ISR Research Professor Mikhail Vorontsov has accepted a position as Professor and Endowed Chair for the Ladar and Free Space Optical Communications Institute (LOCI) at the University of Dayton. He will continue to head the Intelligent Optics Laboratory at the University of Maryland, and will be visiting this laboratory on a regular basis.

Prior to joining the University of Dayton, Vorontsov had worked at the Army Research Laboratory (ARL) for more than 12 years.

In July and August 2009, Vorontsov and ISR Assistant Research Scientist Thomas Weyrauch were part of the ARL and AFRL team working on the Coherent Optical Multi Beam Atmospheric Testbed (COMBAT) project, in which they studied the impact of atmospheric turbulence on laser beams propagation and adaptive compensation over 149 kilometers (93 miles) between the mountains Mauna Loa on the island of Hawaii and Haleakala on the island of Maui. This project was funded by the High-Energy Laser Joint Technology Office, and is a part of the ongoing development capabilities for performance analysis of long-range optical systems such as high-performance laser communications, imaging and laser beam projection systems.

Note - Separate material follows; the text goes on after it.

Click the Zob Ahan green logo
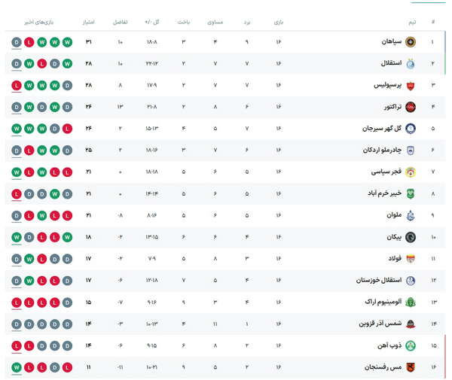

The experiments included measurement of the most basic laser beam parameters including intensity scintillations, phase characteristics, and image wander and widening simultaneously for two of the most important Department of Defense wavelengths (0.53 micron and 1.06 microns).

The research team achieved highly accurate targeting in which the laser beacon beam from Mauna Loa was able to be pointed onto a 0.9 m section of 3.6 m telescope 149 km away be collimated and then reflected back to the same laser beacon platform at the Mauna Loa NOAA observatory from which it was sent out.

The COMBAT experiments have shown that the atmospheric turbulence induced laser beam intensity scintillations can be enormously large and can significantly exceed predictions. This leaves only a small chance for conventional adaptive optics (AO) techniques to be efficient.

The COMBAT experiments also provided the first demonstration of target-in-the-loop adaptive laser beam phase control over very long atmospheric propagation paths. In these experiments a laser beam was sent to a retro-target over 149 km. The laser spot brightness at the target plane was increased by controlling the outgoing beam phase using a stochastic parallel gradient descent control algorithm developed by Vorontsov’s team.

In addition, the team uncovered an important problem that may seriously impact performance of many long-range optical systems—strong refraction that bends the laser beam propagation trajectory. As a result, telescope and laser beam pointing should be continuously corrected even for stationary targets.